Colón is a town in the Venezuelan Andean state of Táchira. This town is the shire town of the Ayacucho Municipality and, according to the 2001 Venezuelan census, the municipality has a population of 48,982.

==Climate==
Colón has a tropical rainforest climate (Köppen: Af) with consistently warm temperatures throughout the year. The average high temperature for the year is 26.1 C, and the average low temperature is 20.2 C. Colón experiences significant rainfall throughout the year, with a peak in October and November, amounting to a yearly average of 1485.9 millimeters (58.50 inches).
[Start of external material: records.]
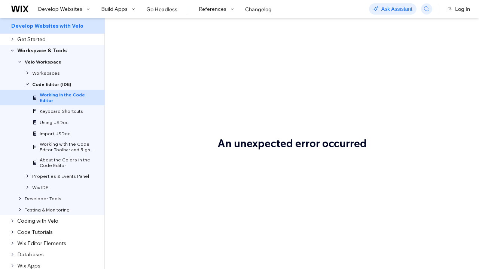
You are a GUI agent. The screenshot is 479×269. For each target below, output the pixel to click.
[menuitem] (52, 26)
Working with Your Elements (421, 153)
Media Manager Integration (421, 176)
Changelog (258, 9)
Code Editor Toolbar (411, 88)
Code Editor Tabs (408, 77)
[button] (151, 88)
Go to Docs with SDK (383, 27)
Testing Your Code (409, 187)
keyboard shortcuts (198, 155)
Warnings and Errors (412, 164)
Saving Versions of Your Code (423, 198)
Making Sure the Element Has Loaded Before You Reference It (424, 136)
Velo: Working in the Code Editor (216, 61)
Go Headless (161, 9)
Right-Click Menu (409, 99)
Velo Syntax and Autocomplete (407, 114)
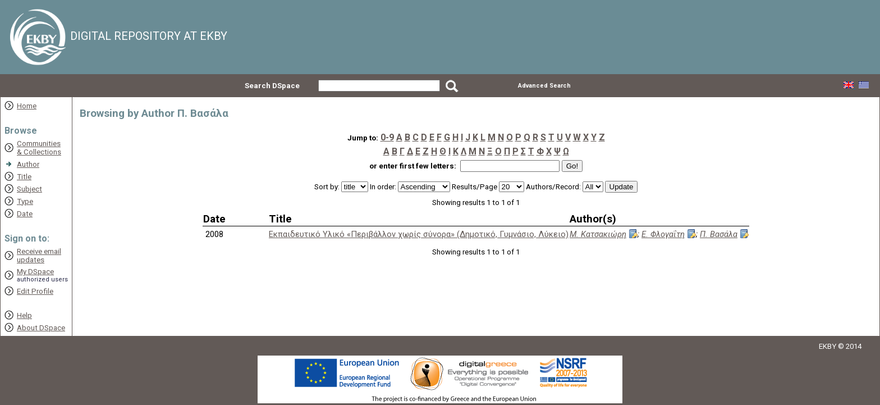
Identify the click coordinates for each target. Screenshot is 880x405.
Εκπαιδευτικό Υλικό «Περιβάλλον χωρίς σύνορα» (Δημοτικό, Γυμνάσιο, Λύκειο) (419, 234)
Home (26, 106)
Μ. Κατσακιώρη (598, 234)
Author (28, 164)
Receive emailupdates (39, 255)
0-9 (387, 137)
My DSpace (35, 271)
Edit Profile (35, 291)
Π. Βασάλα (718, 234)
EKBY (827, 346)
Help (24, 315)
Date (25, 214)
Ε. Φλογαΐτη (663, 234)
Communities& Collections (39, 147)
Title (24, 176)
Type (25, 201)
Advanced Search (544, 85)
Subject (29, 189)
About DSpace (41, 328)
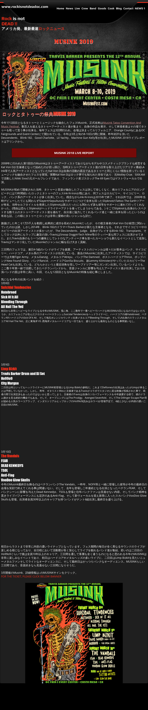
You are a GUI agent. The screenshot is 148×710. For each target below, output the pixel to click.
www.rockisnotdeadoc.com (25, 7)
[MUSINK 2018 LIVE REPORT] (74, 152)
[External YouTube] (33, 358)
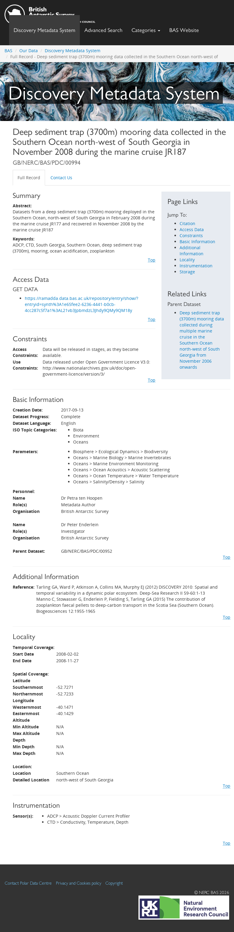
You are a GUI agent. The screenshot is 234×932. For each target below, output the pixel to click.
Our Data (28, 50)
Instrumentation (196, 266)
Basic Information (197, 241)
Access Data (192, 229)
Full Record (29, 177)
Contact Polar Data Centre (28, 883)
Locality (187, 259)
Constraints (191, 235)
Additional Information (191, 250)
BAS (8, 50)
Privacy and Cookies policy (78, 883)
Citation (187, 223)
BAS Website (186, 28)
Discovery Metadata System (44, 30)
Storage (187, 272)
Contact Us (61, 177)
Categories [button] (146, 30)
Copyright (114, 883)
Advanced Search (103, 30)
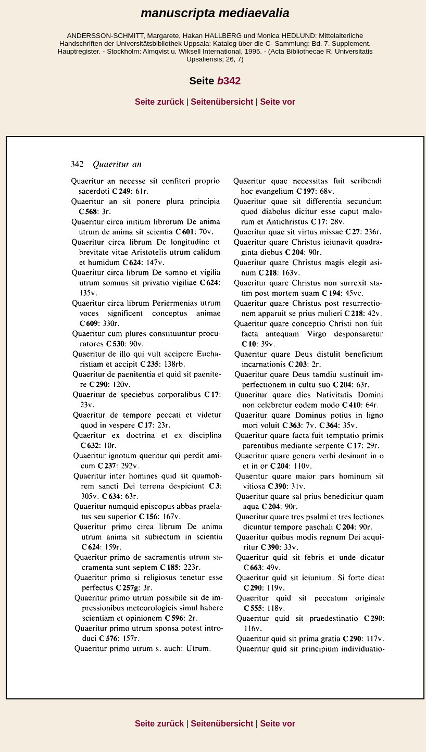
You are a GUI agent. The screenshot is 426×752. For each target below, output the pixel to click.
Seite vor (277, 101)
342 (229, 80)
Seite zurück (159, 101)
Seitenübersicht (222, 101)
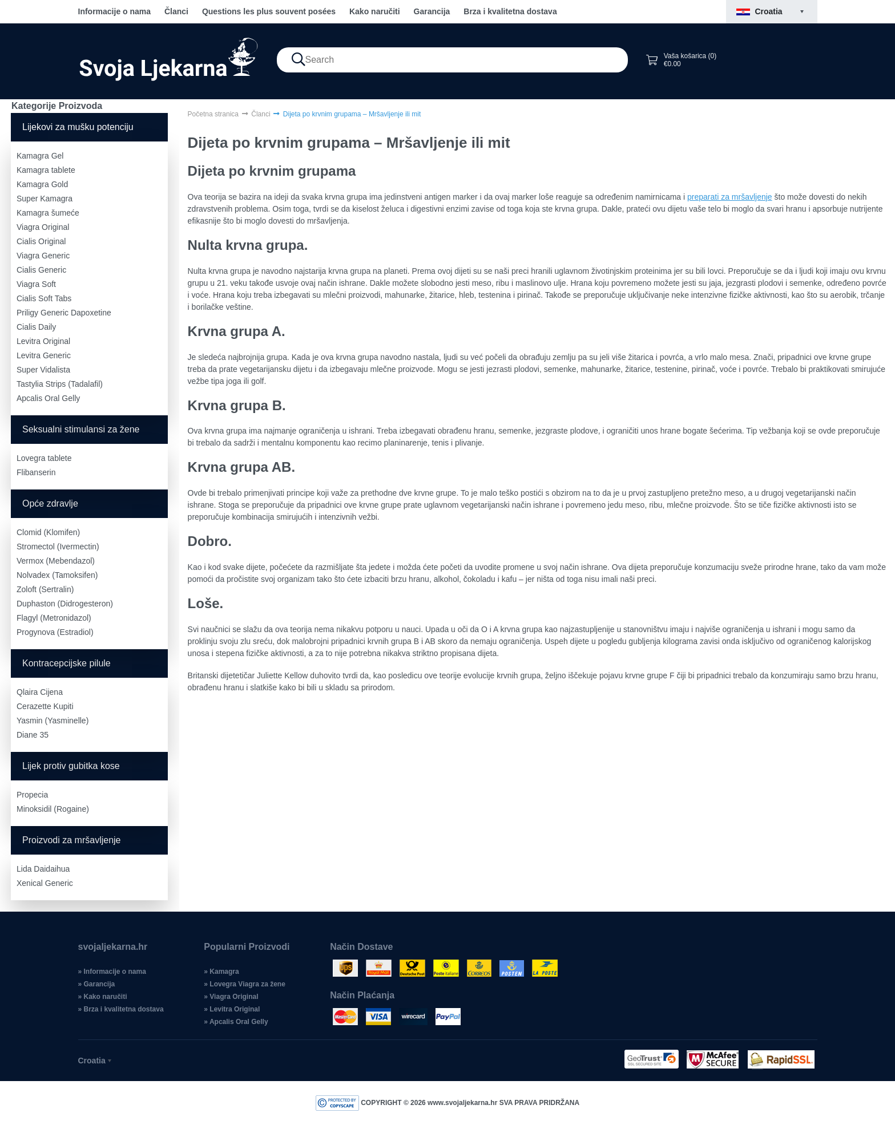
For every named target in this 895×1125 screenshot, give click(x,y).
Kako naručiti (374, 11)
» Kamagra (221, 972)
Climate data for Colón (1991–2020)
| Month | Jan | Feb | Mar | Apr | May | Jun | Jul | Aug | Sep | Oct | Nov | Dec | Year |
| Record high °C (°F) | 33.6 (92.5) | 32.5 (90.5) | 36.5 (97.7) | 33.1 (91.6) | 33.6 (92.5) | 33.6 (92.5) | 35.0 (95.0) | 37.1 (98.8) | 34.4 (93.9) | 34.6 (94.3) | 34.4 (93.9) | 31.5 (88.7) | 37.1 (98.8) |
| Mean daily maximum °C (°F) | 25.3 (77.5) | 25.3 (77.5) | 25.5 (77.9) | 26.0 (78.8) | 26.5 (79.7) | 26.7 (80.1) | 26.6 (79.9) | 27.2 (81.0) | 27.2 (81.0) | 26.2 (79.2) | 25.4 (77.7) | 25.1 (77.2) | 26.1 (79.0) |
| Daily mean °C (°F) | 22.1 (71.8) | 22.3 (72.1) | 22.8 (73.0) | 23.1 (73.6) | 23.4 (74.1) | 23.3 (73.9) | 23.2 (73.8) | 23.6 (74.5) | 23.4 (74.1) | 23.0 (73.4) | 22.5 (72.5) | 22.2 (72.0) | 22.9 (73.2) |
| Mean daily minimum °C (°F) | 19.2 (66.6) | 19.4 (66.9) | 19.8 (67.6) | 20.5 (68.9) | 20.7 (69.3) | 20.7 (69.3) | 20.5 (68.9) | 20.7 (69.3) | 20.5 (68.9) | 20.3 (68.5) | 20.0 (68.0) | 19.7 (67.5) | 20.2 (68.4) |
| Record low °C (°F) | 15.2 (59.4) | 14.4 (57.9) | 15.8 (60.4) | 14.9 (58.8) | 14.9 (58.8) | 15.7 (60.3) | 15.7 (60.3) | 12.0 (53.6) | 13.8 (56.8) | 11.3 (52.3) | 13.2 (55.8) | 15.6 (60.1) | 11.3 (52.3) |
| Average precipitation mm (inches) | 94.9 (3.74) | 81.3 (3.20) | 119.5 (4.70) | 165.4 (6.51) | 122.6 (4.83) | 86.6 (3.41) | 84.9 (3.34) | 86.0 (3.39) | 118.6 (4.67) | 188.2 (7.41) | 203.9 (8.03) | 134.0 (5.28) | 1,485.9 (58.50) |
| Average precipitation days (≥ 1.0 mm) | 6.7 | 7.5 | 10.1 | 13.1 | 12.3 | 10.8 | 10.7 | 10.4 | 11.8 | 14.8 | 14.0 | 9.8 | 132.0 |
Source: NOAA

==Demographics==
The Ayacucho Municipality, according to the 2001 Venezuelan census, has a population of 48,982 (up from 41,404 in 1990). This amounts to 4.9% of Táchira's population. The municipality's population density is 262.1 people per square mile (101.20/km^{2}).

==Government==
Colón is the shire town of the Ayacucho Municipality in Táchira. The mayor of the Ayacucho Municipality is Gabino Paz Guerrero, reelected in 2004 with 47% of the vote. The last municipal election was held in October 2004.

==Sites of interest==
===Religious buildings===
- Iglesia San Juan Bautista

===Squares and parks===
- Plaza Bolívar
- Plaza Sucre de Colón

==Notable people==
- Ramón José Velásquez Former Interim President of Venezuela
- Pedro Antonio Ríos Reyna, Venezuelan classical musician.